- Louisiana Supreme Court Strikes A Blow Against Non-Competition Agreements
- August 13, 2003 | Author: G. Blane Clark
- Law Firm: Kean Miller Hawthorne D'Armond McCowan & Jarman, L.L.P. - Baton Rouge Office
In the case of SWAT 24 Shreveport Bossier, Inc. v. Robbie Bond, No. 00-C-1695 (La. 2001), the Louisiana Supreme Court resolved a split among the Louisiana Circuit Courts of Appeal concerning the interpretation and application of La. R.S. 23:921 with respect to the enforceability of non-competition agreements signed by employees. La. R.S. 23:921 provides that as a general rule non-competition agreements are not enforceable, but provides certain exceptions. The particular exception analyzed in this opinion is the one contained in Subsection C of this statute. La. R.S. 23:921(C) provides as follows:
3. Any person, including a corporation and the individual shareholders of such corporation, who is employed as an agent, servant, or employee may agree with his employer to refrain from carrying on or engaging in a business similar to that of the employer and/or from soliciting customers of the employer within a specified parish or parishes, municipality or municipalities, or parts thereof, so long as the employer carries on a like business therein, not to exceed a period of two years from termination of employment. . .

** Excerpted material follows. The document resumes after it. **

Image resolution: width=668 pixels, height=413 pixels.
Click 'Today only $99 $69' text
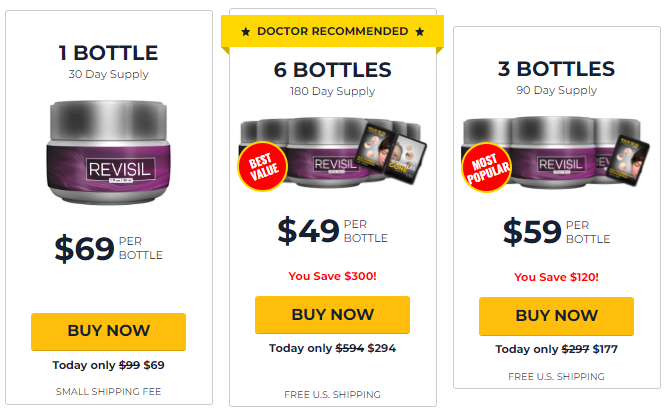108,365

This Court held that employee non-competes are not enforceable if an employee is prevented from accepting employment from a competitor that the employee does not own. This Court interpreted "may agree with his employer to refrain from carrying on or engaging in a business similar to that of the employer" to mean owning his own business that carries on or engages in a business similar to that of the employer.
There are several important lessons for drafting future non-competition agreements. First, the subject agreement in this case did not have a separate provision providing that the employee would not solicit customers. It is important to note that the statute references general non-competition agreements and agreements whereby the employee merely agrees not to solicit customers. While the court struck down this non-compete, it held that agreements not to solicit customers would be enforceable whether the employee owned its own business or was working for someone else. Therefore, it is critical that such a restriction be contained in the non-competition agreement, especially in a situation where the employee's post-employment solicitation of customers is possible.

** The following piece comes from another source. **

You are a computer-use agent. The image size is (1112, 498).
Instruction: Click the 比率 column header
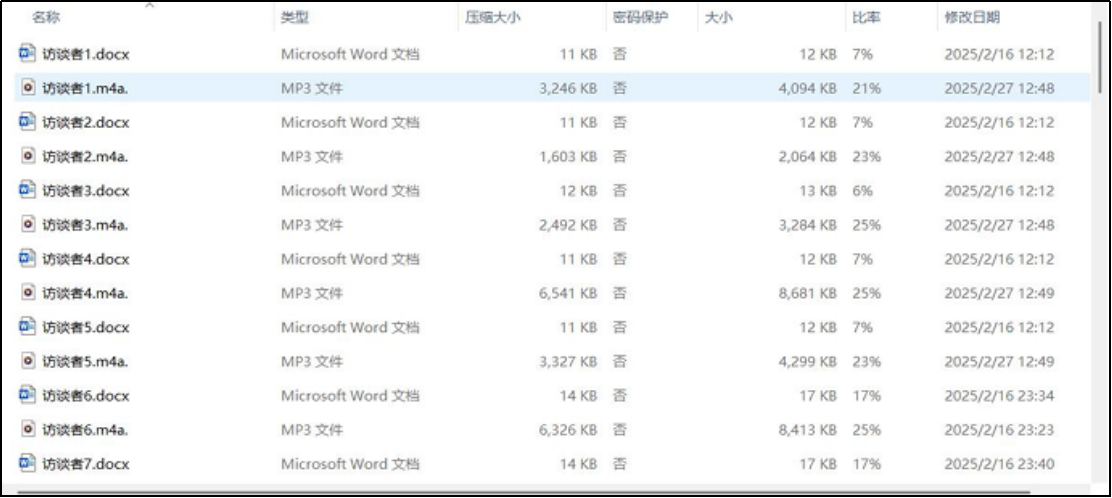[x=866, y=18]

Second, there should be two separate non-competition restrictions, one that indicates that the employee is not allowed to compete in the capacity of owning his own business and one that prevents competition in any capacity. By using this approach, a court could delete the overly broad provision but still leave intact the more narrow provision. In addition, having the broad provision could be helpful if the legislature amends the statute to overrule the court's interpretation of the existing statute and until then would allow an employer to argue that its agreement and situation are somehow different from those at issue in the SWAT case.
Third, this opinion also highlights the importance of two different types of severability or savings clauses. In the subject non-competition agreement, any language that was unenforceable was to be excised or deleted from the agreement with the remaining language to be enforced. The other type provides that the court should, rather than deleting the offending language, rewrite or reform the language. In the case of non-competition agreements, the court could be asked to reform the language of the contract to provide for the broadest restriction that is enforceable. The agreement at issue in the SWAT case had the first type. The court found that once it deleted the offending portion of the contract, there was nothing left that contained a restriction on the employee. Therefore, there should be a savings clause that requires the court to "reform, redraft, or create a new agreement," as opposed to requiring "the offending portion of the agreement be severed."

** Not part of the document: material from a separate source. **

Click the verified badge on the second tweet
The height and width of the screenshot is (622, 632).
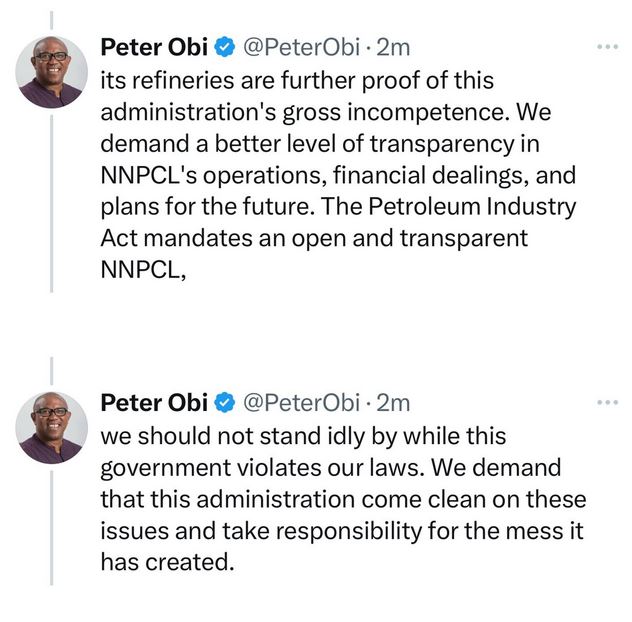tap(226, 402)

Fourth, this agreement was between an employee and employer, as opposed to a seller and buyer of a business. One can only assume that in the latter context the Supreme Court would be far more expansive in its interpretation of what is enforceable, but that is by no means clear. After all, the pertinent part of La. R.S. 23:921(C) that was analyzed so carefully by this court is identical to La. R.S. 23:921(B) which relates to the sale of a business.
Because losing an employee, even one that does not solicit customers, can be very detrimental to the employer, especially in a situation where the employee has received a great deal of training, Justice Traylor, in his excellent dissent, questioned the majority's focus on the non-solicitation of customers and accused the majority of strangling the statute.
The majority's interpretation of the statute is wrong, in my opinion, but nevertheless, their opinion counts more than mine. Whether the employee is hurting the employer by owning his own business or by working for someone else should not matter. The legislature may amend the statute, but until then, I suggest revising your existing non-competition agreement forms to focus more heavily on the non-solicitation of customers, to split the general non-competition provision into two provisions, one that refers to owning your own business, and one that refers to other capacities, and to be sure to have a savings clause that requires the court to reform the contract if necessary.